* Text segment:
Freight transport is the life-blood of today’s economy. Raw materials, components and
finished products flow in vast quantities through complex supply chain systems to
satisfy the demands of the ultimate customers. Although vital to ensure economic
prosperity, freight transport also poses a large burden on the environment and society.
Road remains a dominant mode of freight transport in the UK, with 65% of the total
tonne-kms moved and 82% of tonnes lifted in 2008. Most of the externalities associated
with road freight transport have already been subject to legal environmental controls.
CO2 emissions are the only externality that still remains unregulated.
In order to evaluate the effects of potential regulations or other policy options, decision
makers need a reliable forecast of the future course of the road freight transport- related
CO2 emissions in the absence of such new initiatives and interventions. Most currently
available forecasts relate to road transport as a whole and focus on the passenger vehicle
activity. Forecasts of road freight volumes and related externalities are typically linked
to trends in economic activity, ignoring changes in the nature of logistics and supply
chain systems. Hence, the aim of this thesis is to produce a forecast of road freight
transport – related CO2 emissions up to 2020 on a business-as-usual (BAU) basis by
incorporating the projections on future trends in a number of logistics and road freight
transport variables and the driving forces behind them.

* Stored data:
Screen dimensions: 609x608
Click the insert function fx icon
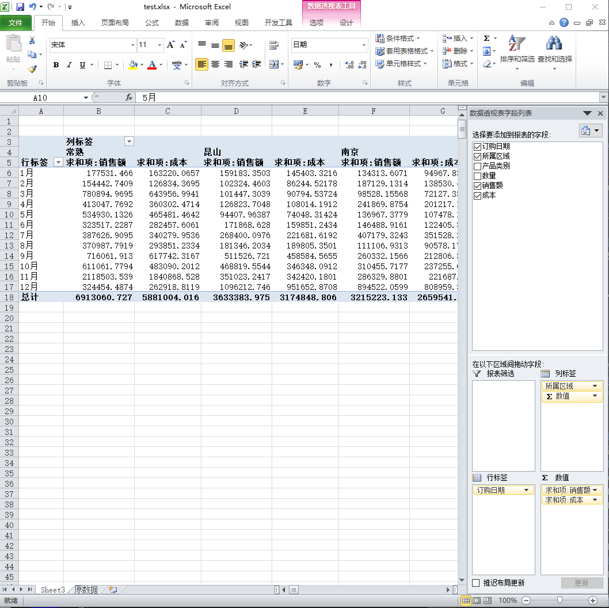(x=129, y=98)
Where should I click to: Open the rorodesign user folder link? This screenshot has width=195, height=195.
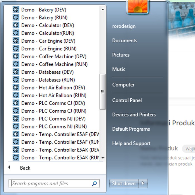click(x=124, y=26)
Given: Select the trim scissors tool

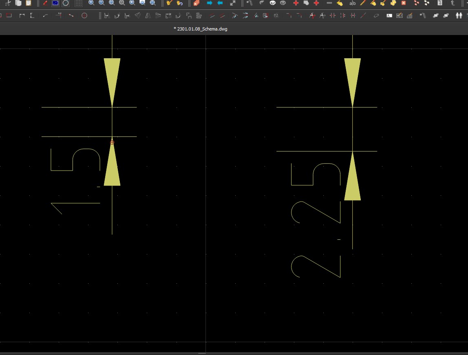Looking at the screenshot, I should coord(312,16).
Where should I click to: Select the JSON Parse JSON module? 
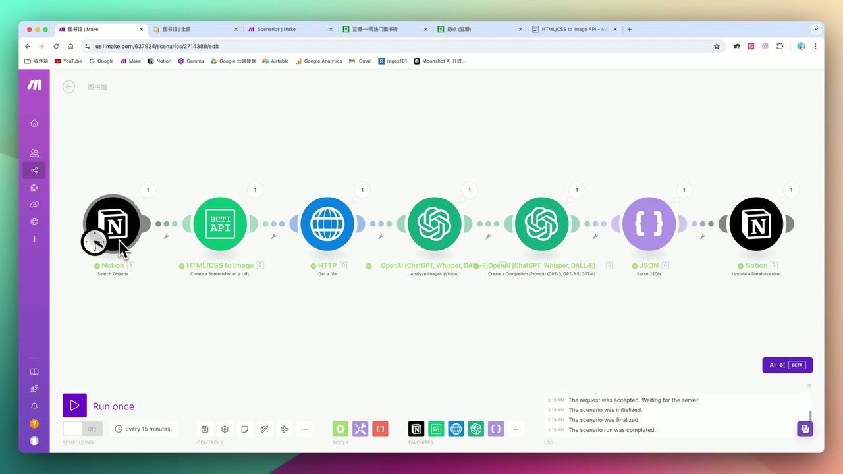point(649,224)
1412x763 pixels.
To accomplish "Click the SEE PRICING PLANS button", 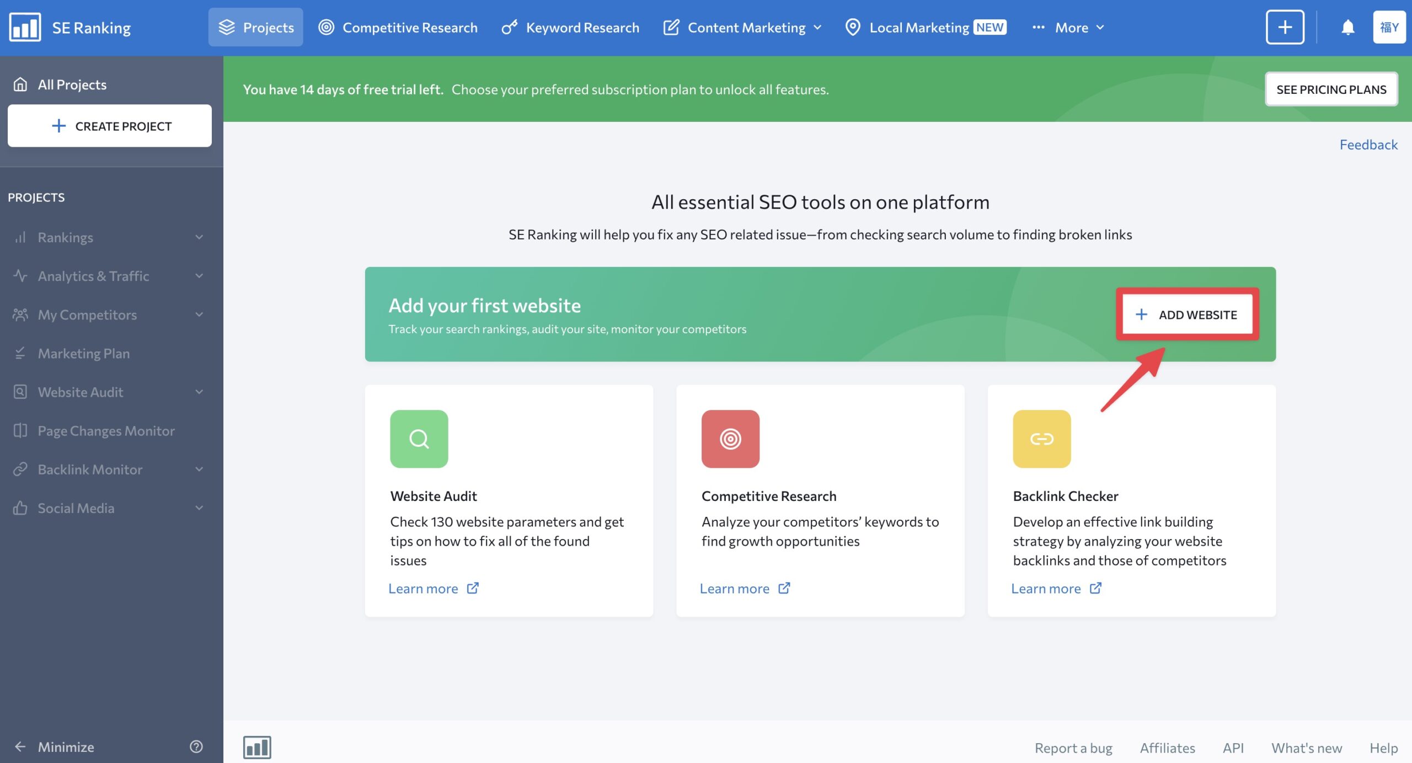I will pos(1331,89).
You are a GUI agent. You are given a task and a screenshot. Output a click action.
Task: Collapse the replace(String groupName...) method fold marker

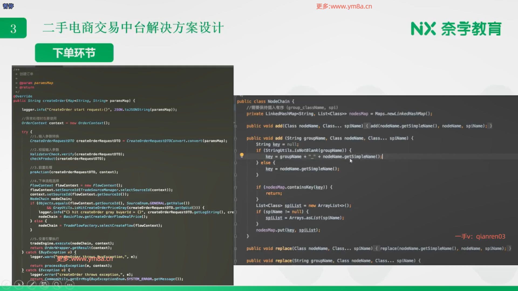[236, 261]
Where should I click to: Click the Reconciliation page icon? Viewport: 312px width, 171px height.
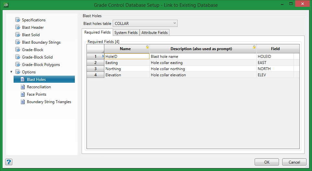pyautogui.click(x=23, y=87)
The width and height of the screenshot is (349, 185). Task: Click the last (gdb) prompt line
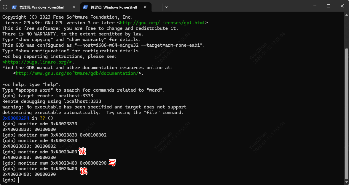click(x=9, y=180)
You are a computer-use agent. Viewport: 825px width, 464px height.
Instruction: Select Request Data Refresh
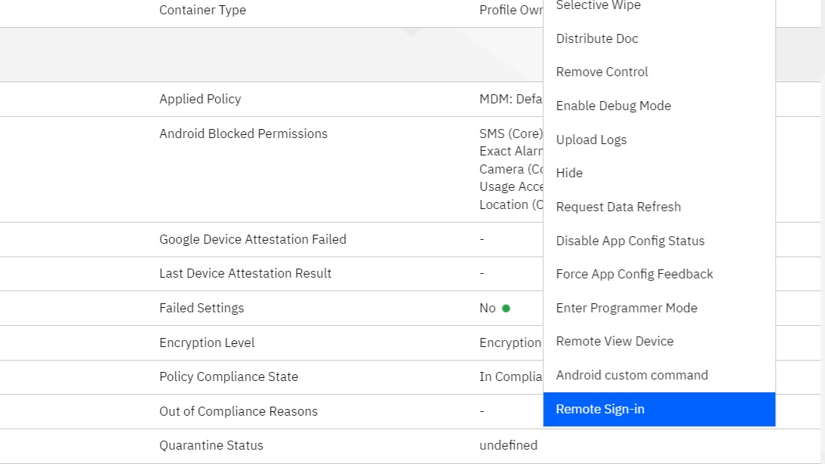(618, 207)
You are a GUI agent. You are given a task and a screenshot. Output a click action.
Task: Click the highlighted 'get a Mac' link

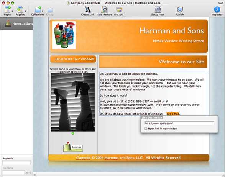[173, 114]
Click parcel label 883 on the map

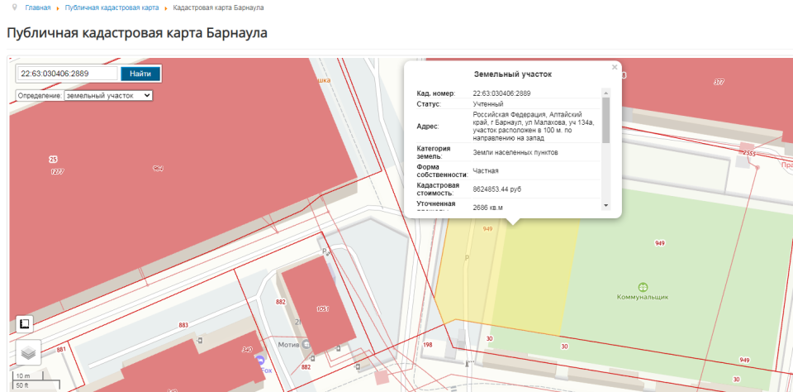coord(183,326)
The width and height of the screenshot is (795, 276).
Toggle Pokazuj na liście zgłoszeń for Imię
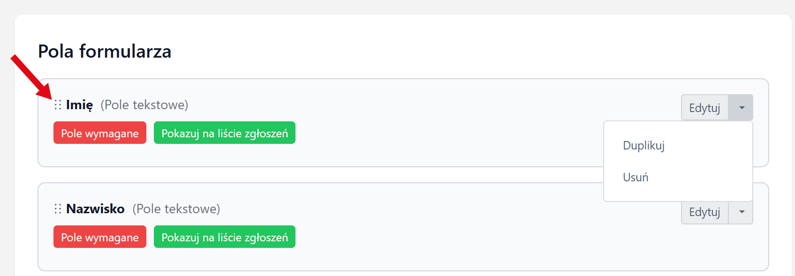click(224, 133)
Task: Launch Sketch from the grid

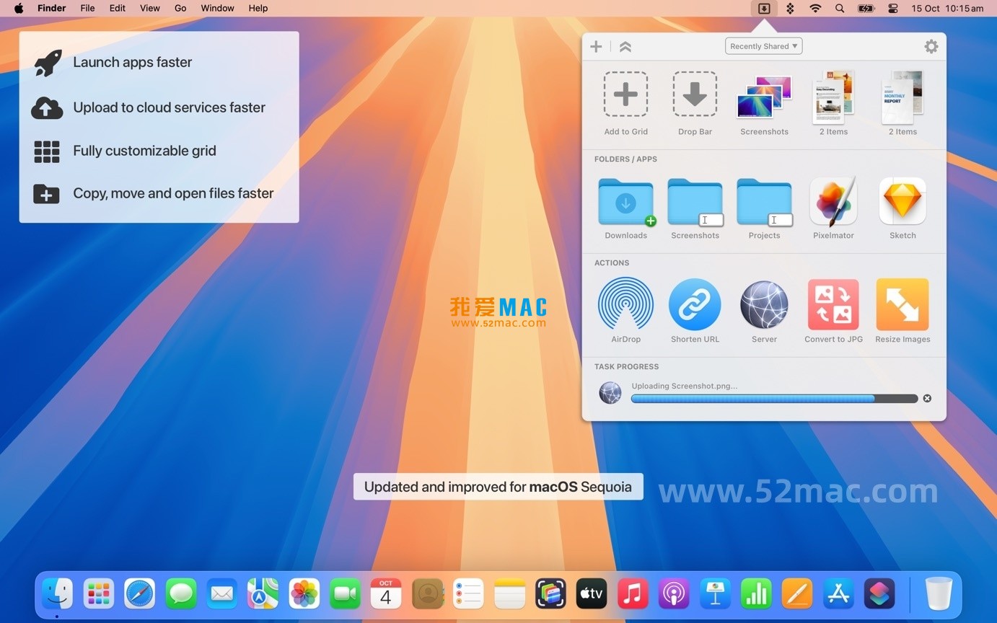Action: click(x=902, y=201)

* Instructions:
A. Reproduce the part of the road freight passage that begins at the words "Road remains a" and stops after "legal environmental controls.".
B. Name every kind of goods that the road freight passage says flows through supply chain systems.
Work only from the road freight passage.

* Worked solutions:
A.
Road remains a dominant mode of freight transport in the UK, with 65% of the total
tonne-kms moved and 82% of tonnes lifted in 2008. Most of the externalities associated
with road freight transport have already been subject to legal environmental controls.

B. Raw materials, components, finished products